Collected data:
- Opening Delimiter -
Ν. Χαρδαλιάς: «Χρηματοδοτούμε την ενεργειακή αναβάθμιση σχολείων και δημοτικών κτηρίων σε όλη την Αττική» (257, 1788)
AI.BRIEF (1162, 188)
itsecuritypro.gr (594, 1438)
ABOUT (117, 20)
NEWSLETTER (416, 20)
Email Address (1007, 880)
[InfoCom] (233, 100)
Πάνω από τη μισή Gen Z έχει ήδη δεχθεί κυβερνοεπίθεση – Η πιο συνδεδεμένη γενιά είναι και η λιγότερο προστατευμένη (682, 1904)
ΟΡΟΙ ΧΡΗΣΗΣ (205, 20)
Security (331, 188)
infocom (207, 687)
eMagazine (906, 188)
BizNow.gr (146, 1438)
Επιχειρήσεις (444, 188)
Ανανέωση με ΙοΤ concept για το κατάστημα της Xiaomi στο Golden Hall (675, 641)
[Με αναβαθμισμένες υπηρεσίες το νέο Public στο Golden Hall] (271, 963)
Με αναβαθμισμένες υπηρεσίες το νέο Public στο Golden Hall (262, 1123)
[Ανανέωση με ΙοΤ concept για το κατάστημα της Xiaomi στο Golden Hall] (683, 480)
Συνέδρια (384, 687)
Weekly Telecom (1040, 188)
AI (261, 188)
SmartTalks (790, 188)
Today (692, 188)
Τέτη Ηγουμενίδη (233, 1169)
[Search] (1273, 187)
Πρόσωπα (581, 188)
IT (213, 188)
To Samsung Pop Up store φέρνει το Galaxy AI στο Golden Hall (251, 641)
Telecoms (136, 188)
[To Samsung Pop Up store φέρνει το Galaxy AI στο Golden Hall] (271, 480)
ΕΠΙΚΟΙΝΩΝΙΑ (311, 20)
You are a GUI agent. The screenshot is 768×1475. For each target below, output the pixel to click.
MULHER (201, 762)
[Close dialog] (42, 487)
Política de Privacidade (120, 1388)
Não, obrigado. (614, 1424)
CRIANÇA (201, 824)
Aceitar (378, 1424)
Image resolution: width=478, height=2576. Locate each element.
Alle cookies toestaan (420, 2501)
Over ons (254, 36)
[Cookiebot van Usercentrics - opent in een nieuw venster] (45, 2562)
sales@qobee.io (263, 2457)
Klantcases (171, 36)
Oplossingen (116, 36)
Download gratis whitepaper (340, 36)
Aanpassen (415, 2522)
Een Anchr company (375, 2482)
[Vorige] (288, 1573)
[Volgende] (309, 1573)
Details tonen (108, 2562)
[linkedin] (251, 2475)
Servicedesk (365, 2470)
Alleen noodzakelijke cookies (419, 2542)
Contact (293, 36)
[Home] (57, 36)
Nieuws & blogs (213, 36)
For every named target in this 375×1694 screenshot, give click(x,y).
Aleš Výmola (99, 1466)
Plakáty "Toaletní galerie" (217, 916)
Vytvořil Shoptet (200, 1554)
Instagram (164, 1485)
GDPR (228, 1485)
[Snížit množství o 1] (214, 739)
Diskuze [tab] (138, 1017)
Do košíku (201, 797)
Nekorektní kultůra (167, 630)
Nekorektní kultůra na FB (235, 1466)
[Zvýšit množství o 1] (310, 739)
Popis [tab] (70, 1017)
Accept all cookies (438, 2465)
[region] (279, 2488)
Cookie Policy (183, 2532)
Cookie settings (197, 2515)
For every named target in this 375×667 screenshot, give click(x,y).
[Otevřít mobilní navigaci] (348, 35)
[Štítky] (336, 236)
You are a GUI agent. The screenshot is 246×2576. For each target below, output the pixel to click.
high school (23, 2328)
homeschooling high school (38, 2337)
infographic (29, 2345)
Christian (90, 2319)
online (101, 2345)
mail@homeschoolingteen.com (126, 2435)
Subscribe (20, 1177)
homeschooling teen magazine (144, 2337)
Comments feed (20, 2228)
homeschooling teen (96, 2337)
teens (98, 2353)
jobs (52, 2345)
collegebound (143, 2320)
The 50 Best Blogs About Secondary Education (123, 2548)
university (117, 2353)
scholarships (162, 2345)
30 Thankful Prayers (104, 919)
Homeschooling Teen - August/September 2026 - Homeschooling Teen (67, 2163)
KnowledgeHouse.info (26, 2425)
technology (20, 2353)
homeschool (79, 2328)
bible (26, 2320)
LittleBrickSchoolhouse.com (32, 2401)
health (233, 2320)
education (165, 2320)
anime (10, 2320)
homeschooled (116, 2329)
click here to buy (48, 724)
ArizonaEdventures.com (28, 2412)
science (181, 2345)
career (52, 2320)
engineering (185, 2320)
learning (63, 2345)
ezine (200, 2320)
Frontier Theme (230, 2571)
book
- Closing Delimiter -
Please transcribe all of the entries precisely.

Ν. Χαρδαλιάς: «Χρηματοδοτούμε την ενεργειακή αναβάθμιση σχολείων και δημοτικών κτηρίων σε όλη την Αττική» (257, 1788)
AI.BRIEF (1162, 188)
itsecuritypro.gr (594, 1438)
ABOUT (117, 20)
NEWSLETTER (416, 20)
Email Address (1007, 880)
[InfoCom] (233, 100)
Πάνω από τη μισή Gen Z έχει ήδη δεχθεί κυβερνοεπίθεση – Η πιο συνδεδεμένη γενιά είναι και η λιγότερο προστατευμένη (682, 1904)
ΟΡΟΙ ΧΡΗΣΗΣ (205, 20)
Security (331, 188)
infocom (207, 687)
eMagazine (906, 188)
BizNow.gr (146, 1438)
Επιχειρήσεις (444, 188)
Ανανέωση με ΙοΤ concept για το κατάστημα της Xiaomi στο Golden Hall (675, 641)
[Με αναβαθμισμένες υπηρεσίες το νέο Public στο Golden Hall] (271, 963)
Με αναβαθμισμένες υπηρεσίες το νέο Public στο Golden Hall (262, 1123)
[Ανανέωση με ΙοΤ concept για το κατάστημα της Xiaomi στο Golden Hall] (683, 480)
Συνέδρια (384, 687)
Weekly Telecom (1040, 188)
AI (261, 188)
SmartTalks (790, 188)
Today (692, 188)
Τέτη Ηγουμενίδη (233, 1169)
[Search] (1273, 187)
Πρόσωπα (581, 188)
IT (213, 188)
To Samsung Pop Up store φέρνει το Galaxy AI στο Golden Hall (251, 641)
Telecoms (136, 188)
[To Samsung Pop Up store φέρνει το Galaxy AI στο Golden Hall] (271, 480)
ΕΠΙΚΟΙΝΩΝΙΑ (311, 20)
You are a GUI agent. The screenshot is 768×1475. For each target below, output the pixel to click.
MULHER (201, 762)
[Close dialog] (42, 487)
Política de Privacidade (120, 1388)
Não, obrigado. (614, 1424)
CRIANÇA (201, 824)
Aceitar (378, 1424)
Image resolution: width=478, height=2576. Locate each element.
Alle cookies toestaan (420, 2501)
Over ons (254, 36)
[Cookiebot van Usercentrics - opent in een nieuw venster] (45, 2562)
sales@qobee.io (263, 2457)
Klantcases (171, 36)
Oplossingen (116, 36)
Download gratis whitepaper (340, 36)
Aanpassen (415, 2522)
Een Anchr company (375, 2482)
[Vorige] (288, 1573)
[Volgende] (309, 1573)
Details tonen (108, 2562)
[linkedin] (251, 2475)
Servicedesk (365, 2470)
Alleen noodzakelijke cookies (419, 2542)
Contact (293, 36)
[Home] (57, 36)
Nieuws & blogs (213, 36)
For every named target in this 375×1694 screenshot, give click(x,y).
Aleš Výmola (99, 1466)
Plakáty "Toaletní galerie" (217, 916)
Vytvořil Shoptet (200, 1554)
Instagram (164, 1485)
GDPR (228, 1485)
[Snížit množství o 1] (214, 739)
Diskuze [tab] (138, 1017)
Do košíku (201, 797)
Nekorektní kultůra (167, 630)
Nekorektní kultůra na FB (235, 1466)
[Zvýšit množství o 1] (310, 739)
Popis [tab] (70, 1017)
Accept all cookies (438, 2465)
[region] (279, 2488)
Cookie Policy (183, 2532)
Cookie settings (197, 2515)
For every named target in this 375×667 screenshot, give click(x,y).
[Otevřít mobilní navigaci] (348, 35)
[Štítky] (336, 236)
You are a GUI agent. The screenshot is 246×2576. For each target below, output the pixel to click.
high school (23, 2328)
homeschooling high school (38, 2337)
infographic (29, 2345)
Christian (90, 2319)
online (101, 2345)
mail@homeschoolingteen.com (126, 2435)
Subscribe (20, 1177)
homeschooling teen magazine (144, 2337)
Comments feed (20, 2228)
homeschooling teen (96, 2337)
teens (98, 2353)
jobs (52, 2345)
collegebound (143, 2320)
The 50 Best Blogs About Secondary Education (123, 2548)
university (117, 2353)
scholarships (162, 2345)
30 Thankful Prayers (104, 919)
Homeschooling Teen - August/September 2026 - Homeschooling Teen (67, 2163)
KnowledgeHouse.info (26, 2425)
technology (20, 2353)
homeschool (79, 2328)
bible (26, 2320)
LittleBrickSchoolhouse.com (32, 2401)
health (233, 2320)
education (165, 2320)
anime (10, 2320)
homeschooled (116, 2329)
click here to buy (48, 724)
ArizonaEdventures.com (28, 2412)
science (181, 2345)
career (52, 2320)
engineering (185, 2320)
learning (63, 2345)
ezine (200, 2320)
Frontier Theme (230, 2571)
book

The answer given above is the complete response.